Fast forward to January 7. It is about 8am. Before she tied me up, the young lady who is ordering me about gave me a very silly hat, one that I would not be caught dead in on the street, and told me to put it on. When I didn’t put it on quite right, she adjusted it just the way she wanted. By now, however, I can’t defend myself: I am tied down in an uncomfortable chair – it would probably be much more comfortable for someone about three inches shorter – all trussed up like a gourmet bird about to be roasted. Food is on my mind, as is coffee: I have not been allowed any food or water since last night.
I cannot escape. My left arm is tied to my right leg; my body is held onto the chair by a series of thick straps. A clamp grips my right index finger. Every so often a painful contraption chokes off the circulation in my left arm. People pay good money for this sort of treatment. Indeed, I was forced to pay in advance. And it wasn’t at all cheap.
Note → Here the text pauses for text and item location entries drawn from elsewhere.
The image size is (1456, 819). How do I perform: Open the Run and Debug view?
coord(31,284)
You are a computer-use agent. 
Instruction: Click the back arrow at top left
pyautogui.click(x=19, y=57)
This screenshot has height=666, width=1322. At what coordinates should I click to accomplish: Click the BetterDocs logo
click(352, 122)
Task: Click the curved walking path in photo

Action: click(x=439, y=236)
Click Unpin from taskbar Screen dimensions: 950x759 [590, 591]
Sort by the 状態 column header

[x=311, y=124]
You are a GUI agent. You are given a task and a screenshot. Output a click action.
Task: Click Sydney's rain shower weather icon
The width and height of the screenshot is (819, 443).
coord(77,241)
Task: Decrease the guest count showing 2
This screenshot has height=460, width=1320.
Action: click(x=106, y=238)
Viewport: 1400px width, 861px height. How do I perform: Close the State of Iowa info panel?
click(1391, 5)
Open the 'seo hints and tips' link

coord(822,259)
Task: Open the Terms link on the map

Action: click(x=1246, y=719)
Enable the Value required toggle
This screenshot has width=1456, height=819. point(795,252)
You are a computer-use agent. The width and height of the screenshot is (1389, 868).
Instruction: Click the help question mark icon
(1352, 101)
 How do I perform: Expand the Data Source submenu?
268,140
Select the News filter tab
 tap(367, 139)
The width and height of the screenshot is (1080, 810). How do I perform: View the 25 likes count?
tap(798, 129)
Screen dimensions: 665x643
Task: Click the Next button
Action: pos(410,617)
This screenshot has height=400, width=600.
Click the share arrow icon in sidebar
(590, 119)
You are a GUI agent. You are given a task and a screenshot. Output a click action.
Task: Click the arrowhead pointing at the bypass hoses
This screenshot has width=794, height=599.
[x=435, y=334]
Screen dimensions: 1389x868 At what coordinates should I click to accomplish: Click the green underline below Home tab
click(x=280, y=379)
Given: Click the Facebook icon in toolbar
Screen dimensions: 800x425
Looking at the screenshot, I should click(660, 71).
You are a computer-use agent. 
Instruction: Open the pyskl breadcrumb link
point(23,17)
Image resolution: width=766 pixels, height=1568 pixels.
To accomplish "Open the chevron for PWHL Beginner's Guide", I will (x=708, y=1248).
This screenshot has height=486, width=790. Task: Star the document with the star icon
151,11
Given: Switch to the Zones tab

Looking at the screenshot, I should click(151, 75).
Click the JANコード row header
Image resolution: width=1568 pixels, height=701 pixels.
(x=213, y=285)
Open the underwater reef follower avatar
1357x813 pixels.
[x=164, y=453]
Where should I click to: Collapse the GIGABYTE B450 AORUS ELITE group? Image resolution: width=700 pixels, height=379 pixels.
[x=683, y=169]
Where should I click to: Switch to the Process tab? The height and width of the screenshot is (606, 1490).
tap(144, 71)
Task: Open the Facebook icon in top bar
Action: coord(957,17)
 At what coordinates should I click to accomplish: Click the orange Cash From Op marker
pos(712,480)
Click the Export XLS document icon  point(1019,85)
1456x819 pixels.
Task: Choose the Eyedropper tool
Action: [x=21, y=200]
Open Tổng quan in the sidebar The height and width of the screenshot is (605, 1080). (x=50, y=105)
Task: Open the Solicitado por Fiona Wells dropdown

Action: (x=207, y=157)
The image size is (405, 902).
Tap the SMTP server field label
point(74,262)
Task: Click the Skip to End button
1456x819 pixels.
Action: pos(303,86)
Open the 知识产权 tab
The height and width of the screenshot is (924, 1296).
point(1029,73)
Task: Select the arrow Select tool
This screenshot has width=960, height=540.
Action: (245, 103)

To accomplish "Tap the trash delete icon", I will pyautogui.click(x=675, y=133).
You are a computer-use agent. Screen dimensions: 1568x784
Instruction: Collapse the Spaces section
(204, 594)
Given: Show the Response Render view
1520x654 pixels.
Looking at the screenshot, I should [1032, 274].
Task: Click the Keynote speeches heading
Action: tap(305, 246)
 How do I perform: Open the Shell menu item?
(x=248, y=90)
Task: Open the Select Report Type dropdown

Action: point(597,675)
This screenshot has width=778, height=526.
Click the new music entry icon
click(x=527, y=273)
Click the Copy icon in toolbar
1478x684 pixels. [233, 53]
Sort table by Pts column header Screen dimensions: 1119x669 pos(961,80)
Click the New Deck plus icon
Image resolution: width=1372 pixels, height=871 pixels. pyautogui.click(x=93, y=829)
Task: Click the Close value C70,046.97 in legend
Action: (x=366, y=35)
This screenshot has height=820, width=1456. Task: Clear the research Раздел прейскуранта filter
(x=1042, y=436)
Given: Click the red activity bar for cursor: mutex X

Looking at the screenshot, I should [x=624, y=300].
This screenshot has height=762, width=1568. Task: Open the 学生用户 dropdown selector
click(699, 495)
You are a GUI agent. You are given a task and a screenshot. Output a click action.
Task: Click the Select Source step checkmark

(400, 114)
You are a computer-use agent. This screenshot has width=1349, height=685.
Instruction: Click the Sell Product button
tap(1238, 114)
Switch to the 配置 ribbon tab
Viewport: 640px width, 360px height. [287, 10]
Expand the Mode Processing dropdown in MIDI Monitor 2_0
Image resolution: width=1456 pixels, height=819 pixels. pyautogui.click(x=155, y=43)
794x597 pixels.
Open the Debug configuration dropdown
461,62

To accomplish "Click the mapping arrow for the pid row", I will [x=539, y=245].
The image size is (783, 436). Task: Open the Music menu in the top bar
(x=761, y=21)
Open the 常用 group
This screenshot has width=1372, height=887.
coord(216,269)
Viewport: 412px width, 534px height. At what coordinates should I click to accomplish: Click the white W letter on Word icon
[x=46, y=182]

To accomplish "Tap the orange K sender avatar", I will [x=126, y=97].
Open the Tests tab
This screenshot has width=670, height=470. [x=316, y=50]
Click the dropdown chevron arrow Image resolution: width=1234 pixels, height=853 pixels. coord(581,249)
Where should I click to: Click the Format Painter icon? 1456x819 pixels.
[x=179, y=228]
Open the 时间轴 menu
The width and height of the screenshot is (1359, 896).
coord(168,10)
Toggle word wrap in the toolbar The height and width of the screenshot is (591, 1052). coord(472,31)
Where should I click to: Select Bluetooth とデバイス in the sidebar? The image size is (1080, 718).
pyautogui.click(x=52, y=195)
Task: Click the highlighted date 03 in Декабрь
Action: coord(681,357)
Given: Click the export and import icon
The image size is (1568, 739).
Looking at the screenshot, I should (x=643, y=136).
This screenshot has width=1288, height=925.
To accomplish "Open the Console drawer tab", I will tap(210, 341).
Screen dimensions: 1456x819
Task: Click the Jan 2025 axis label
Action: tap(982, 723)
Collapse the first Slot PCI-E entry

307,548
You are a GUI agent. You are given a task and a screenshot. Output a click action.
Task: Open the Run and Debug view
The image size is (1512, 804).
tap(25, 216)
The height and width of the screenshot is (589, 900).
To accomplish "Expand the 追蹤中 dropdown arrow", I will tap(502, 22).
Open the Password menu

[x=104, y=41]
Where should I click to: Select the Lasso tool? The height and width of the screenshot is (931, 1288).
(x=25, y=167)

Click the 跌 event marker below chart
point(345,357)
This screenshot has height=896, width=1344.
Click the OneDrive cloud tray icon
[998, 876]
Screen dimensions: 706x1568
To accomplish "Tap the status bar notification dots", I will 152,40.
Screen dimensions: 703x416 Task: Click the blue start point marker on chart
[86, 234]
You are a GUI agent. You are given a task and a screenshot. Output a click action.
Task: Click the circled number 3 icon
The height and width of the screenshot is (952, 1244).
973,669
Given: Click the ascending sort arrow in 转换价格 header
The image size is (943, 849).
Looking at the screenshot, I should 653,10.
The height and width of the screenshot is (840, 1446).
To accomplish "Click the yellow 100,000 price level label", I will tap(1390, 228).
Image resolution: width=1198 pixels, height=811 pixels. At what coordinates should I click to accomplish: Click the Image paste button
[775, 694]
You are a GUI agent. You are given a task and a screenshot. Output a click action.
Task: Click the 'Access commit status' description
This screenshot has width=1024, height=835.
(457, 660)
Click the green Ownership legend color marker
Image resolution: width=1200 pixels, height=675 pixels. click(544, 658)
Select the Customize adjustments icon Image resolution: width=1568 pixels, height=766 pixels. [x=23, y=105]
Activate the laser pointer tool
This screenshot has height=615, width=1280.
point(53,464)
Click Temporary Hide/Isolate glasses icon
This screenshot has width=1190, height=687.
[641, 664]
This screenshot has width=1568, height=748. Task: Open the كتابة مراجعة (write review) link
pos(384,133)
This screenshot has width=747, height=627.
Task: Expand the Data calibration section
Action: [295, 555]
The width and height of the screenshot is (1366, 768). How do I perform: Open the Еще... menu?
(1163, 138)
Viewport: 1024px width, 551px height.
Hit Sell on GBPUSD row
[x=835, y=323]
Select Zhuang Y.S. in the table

The chair to which I am tied is in the center of a large room. There is a lot of ominous-looking stuff just out of reach, including a series of large plastic articulated arms which might be movable lights, although they are angled so one could imagine them to be all sorts of things. All but one of the lights are turned off. Earlier, before they all left me here all alone and went off somewhere where I can neither see nor hear them, there was a young woman in here, dressed in a sort of uniform, pointing one of the objects right in my face – it is a bright light – explaining that in a few minutes they were going to stab me with something sharp, and make me bleed. Along the wall to my left is a nozzle a bit like what one would use to plug a garden hose to the outside of the house, but this one is inside and nothing is plugged into it. (Do they use it to sluice down the blood?)
There is a loud beeping noise, like the sound of my own heart, coming from behind me, but I can’t move my head to see what is making it. The woman explains that after they have taken all the blood they will want will feed me my own blood – inject it, actually. After that they have done that, she says, a man (for she is just an assistant, I am going to attended to by a veritable team) is going to take a series of very sharp and nasty-looking implements casually displayed at eye level for my viewing pleasure – and their easy reach – and cut a nice hole into me. Foreign substances will be introduced. The metal bits look nasty. There are a lot of shiny implements with sharp bits, in all different sizes, all laid out in rows. (I asked for this. I am paying for this. It is probably not too late. I could ask them to let me go and they surely would.)
As all this is explained to me in an incongruously cheerful manner, the beeps matching my heart rate go up a bit. Eventually the man comes. To add insult to imminent injury he is wearing a big Florida Gator’s hat that covers all his hair. He asks disapprovingly if I am nervous. He attacks my arm. Blood goes everywhere – “a gusher,” he says. I don’t find it as funny as he does. “We’re going to feed you a little cocktail now,” he says.
I want to protest that I don’t drink before lunch, but they inject it intravenously and very soon I am unconscious. Two hours later I’m awake again and my dental surgery is pronounced a success.
Now I can only eat mush for a week, which really puts me a good mood. Then again, they did prescribe some strong stuff.
Is this the right frame of mind for grading, or an excuse to put it off?